Entries for locating words and elements:
** begin **

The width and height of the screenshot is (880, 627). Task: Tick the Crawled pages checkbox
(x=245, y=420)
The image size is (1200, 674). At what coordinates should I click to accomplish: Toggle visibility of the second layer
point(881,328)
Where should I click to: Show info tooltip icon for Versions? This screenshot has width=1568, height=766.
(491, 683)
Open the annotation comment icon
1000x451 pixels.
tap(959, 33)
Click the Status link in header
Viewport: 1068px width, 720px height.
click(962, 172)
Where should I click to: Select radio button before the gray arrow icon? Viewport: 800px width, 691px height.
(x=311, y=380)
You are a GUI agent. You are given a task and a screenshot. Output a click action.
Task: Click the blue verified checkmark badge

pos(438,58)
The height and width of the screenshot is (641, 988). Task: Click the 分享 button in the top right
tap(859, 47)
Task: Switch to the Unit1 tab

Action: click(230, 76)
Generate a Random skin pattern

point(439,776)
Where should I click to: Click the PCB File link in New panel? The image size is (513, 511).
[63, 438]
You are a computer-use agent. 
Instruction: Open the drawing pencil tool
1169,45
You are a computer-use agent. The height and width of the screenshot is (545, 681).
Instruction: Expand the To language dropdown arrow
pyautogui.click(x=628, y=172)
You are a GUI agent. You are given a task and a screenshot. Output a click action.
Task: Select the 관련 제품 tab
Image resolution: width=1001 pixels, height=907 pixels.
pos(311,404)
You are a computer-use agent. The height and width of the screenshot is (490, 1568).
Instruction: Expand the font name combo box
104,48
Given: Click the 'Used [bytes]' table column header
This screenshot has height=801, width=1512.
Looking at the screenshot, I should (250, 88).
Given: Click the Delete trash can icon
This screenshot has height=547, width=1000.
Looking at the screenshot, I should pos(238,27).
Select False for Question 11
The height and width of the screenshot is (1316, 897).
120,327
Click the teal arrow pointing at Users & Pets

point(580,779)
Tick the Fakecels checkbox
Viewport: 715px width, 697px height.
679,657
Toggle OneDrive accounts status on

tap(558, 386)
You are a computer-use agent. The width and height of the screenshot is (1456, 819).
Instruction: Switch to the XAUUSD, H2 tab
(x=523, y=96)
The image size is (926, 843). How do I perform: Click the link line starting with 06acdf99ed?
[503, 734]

** end **

Aim:
Turn the lines of the items into a JSON list of strings, one string per line, beginning with the line containing "The image size is (1200, 674)." and continuing through the line containing "click(962, 172)". Leave out any blank lines.

Completed exercise:
[
  "The image size is (1200, 674). At what coordinates should I click to accomplish: Toggle visibility of the second layer",
  "point(881,328)",
  "Where should I click to: Show info tooltip icon for Versions? This screenshot has width=1568, height=766.",
  "(491, 683)",
  "Open the annotation comment icon",
  "1000x451 pixels.",
  "tap(959, 33)",
  "Click the Status link in header",
  "Viewport: 1068px width, 720px height.",
  "click(962, 172)"
]